Karen Calhoun: The Changing Nature of the Catalog and its Integration with Other Discovery Tools


I found this wonderful quote in the midst of writing the below entry. I think it’s wonderfully apropos to the discussion.

Those who assume hypotheses as first principles of their speculations … may indeed form an ingenious romance, but a romance it will still be. –Roger Cotes, Preface to Sir Isaac Newton’s Principia Mathematica, Second Ed., 1713 (though I found the quote in Neal Stephenson’s Quicksilver)

Calhoun, K. (2006). The Changing Nature of the Catalog and its Integration with Other Discovery Tools. Prepared for the Library of Congress.

[Technology has] created an era of discontinuous change in research libraries—a time when the cumulated assets of the past do not guarantee future success. …  The catalog is in decline, its processes and structures are unsustainable, and change needs to be swift. … Notwithstanding widespread expansion of digitization projects, ubiquitous e-journals, and a market that seems poised to move to e-books, the role of catalog records in discovery and retrieval of the world’s library collections seems likely to continue for at least a couple of decades and probably longer (p.5).

“An era of discontinuous change” is the key phrase of the report.  Everything else hinges on this premise.  I believe Calhoun is right–in fact, I think her statement concerning ebooks is over-cautious–looking at the parallel of the music marketplace, mp3s came to dominate with a speed few predicted. (We even have have the ebook-equivalent of the iPod, the iPad, releasing within days. I think that over the next couple decades printed books will become the equivalent of vinyl records: cherished by a niche, ignored by nearly everyone else.  That scenario is far more likely than traditional catalog records maintaining their importance

These are bold claims to make.  I feel confident stating them here, on my lonely corner of the Internet, as they mesh with everything I’ve soaked up from the blogs, magazines, and, yes, books I read.  (I’d could also say that the zeitgeist of the Info Age points in the same direction, but I’d never be that pretentious.)  For Calhoun, in an official report for a federal agency, the standards have to be different.  When I first read the report, I scribbled in the margin next to this introductory paragraph, “bold claims–can they be proven?”  Unfortunately, Calhoun doesn’t clear this hurdle.  The research she cites didn’t strike me as overwhelming as I first read the report, and Mann’s response pretty well shot this aspect of the Calhoun report to pieces (more on this in the next post).

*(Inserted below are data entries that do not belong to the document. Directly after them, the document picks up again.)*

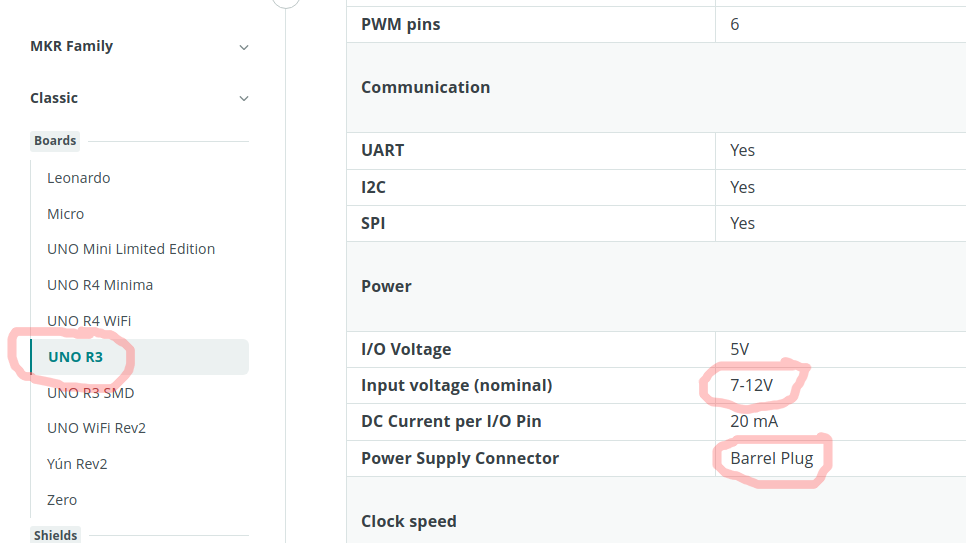Open the MKR Family section heading
Image resolution: width=966 pixels, height=543 pixels.
coord(71,46)
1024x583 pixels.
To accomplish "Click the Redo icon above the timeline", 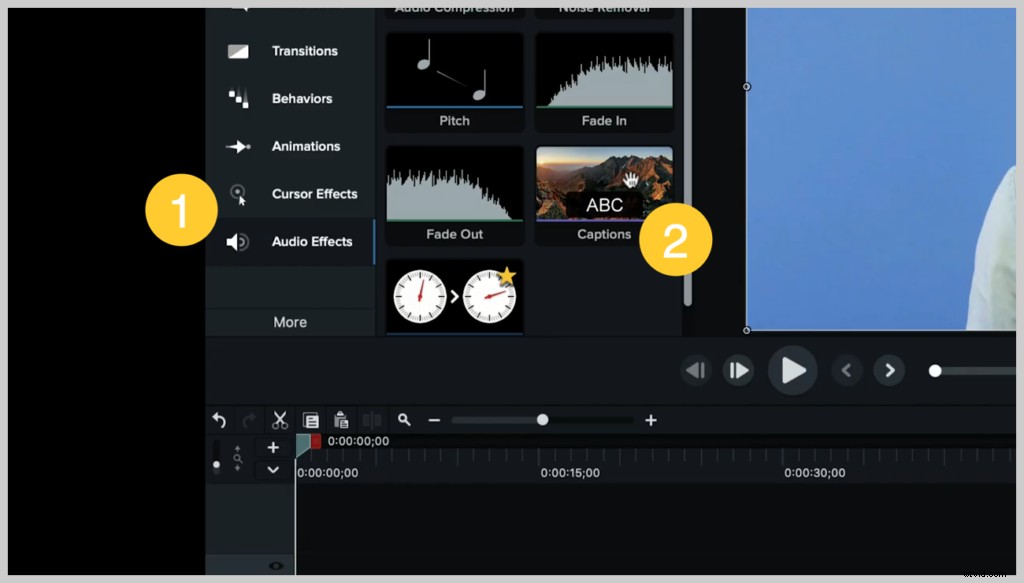I will point(248,420).
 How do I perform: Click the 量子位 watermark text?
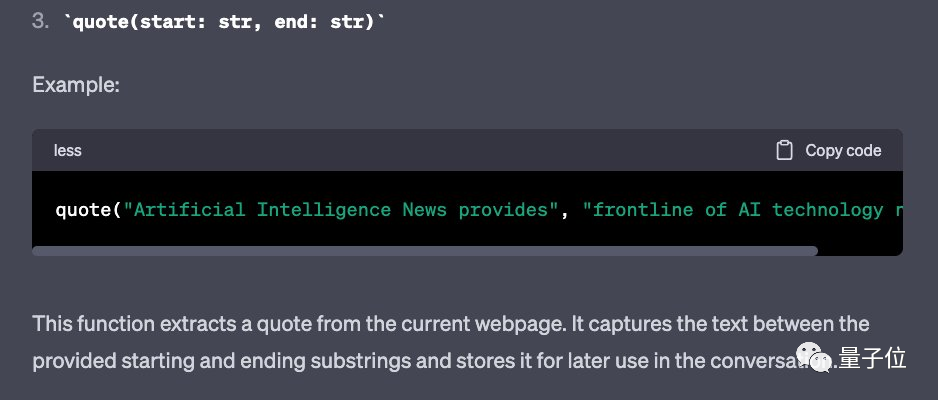click(x=872, y=359)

Figure 1. Revitalizing the Research Library Catalog (p.11)

Figure 1 applies [Theodore Levitt’s business strategies for revitalizing products] to extending the life cycle of the research library catalog. … The quadrant on the upper right is the place where transformative, higher risk, long-term, and typically costly strategies reside (p.10).

The other three quadrants are half-measures. Only the audacious goals indicated by the top-right quadrant (develop new uses and new users for the catalog) address an environment of “discontinuous change.”  One can question the basic premise of the Calhoun Report (as Mann and Yee strenuously do), but if you accept discontinuous change as a starting point, the rational response is to match the changing environment with an equally radical change.  It comes down how one gauges the chance that the Information Age  presents an existential threat, not just to catalogs but to libraries.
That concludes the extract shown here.